### EXERCISE DETAILS
Below are the records; give again exactly the line with "Switch to 游戏好友 tab", the line with "Click the green ae extension icon", and each line that lies between them, and nothing besides.

### GIVEN DATA
============================================================
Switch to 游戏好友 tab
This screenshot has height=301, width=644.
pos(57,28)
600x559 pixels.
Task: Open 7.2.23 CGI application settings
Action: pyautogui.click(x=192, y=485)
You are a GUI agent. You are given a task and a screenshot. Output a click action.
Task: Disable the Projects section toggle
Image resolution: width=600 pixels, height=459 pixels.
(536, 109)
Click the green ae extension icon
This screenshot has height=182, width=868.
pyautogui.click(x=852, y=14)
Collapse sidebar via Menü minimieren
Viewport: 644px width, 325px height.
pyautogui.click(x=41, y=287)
============================================================
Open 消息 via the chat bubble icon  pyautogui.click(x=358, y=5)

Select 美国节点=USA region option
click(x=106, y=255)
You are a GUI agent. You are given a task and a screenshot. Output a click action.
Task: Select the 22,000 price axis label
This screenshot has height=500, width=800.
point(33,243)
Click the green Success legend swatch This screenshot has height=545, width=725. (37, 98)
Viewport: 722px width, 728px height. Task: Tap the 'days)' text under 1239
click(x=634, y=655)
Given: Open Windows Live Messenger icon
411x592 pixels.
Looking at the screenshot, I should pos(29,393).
============================================================
### OUTPUT
Switch to 游戏好友 tab
This screenshot has height=301, width=644.
pos(57,28)
600x559 pixels.
Task: Open 7.2.23 CGI application settings
Action: pyautogui.click(x=192, y=485)
You are a GUI agent. You are given a task and a screenshot. Output a click action.
Task: Disable the Projects section toggle
Image resolution: width=600 pixels, height=459 pixels.
(536, 109)
Click the green ae extension icon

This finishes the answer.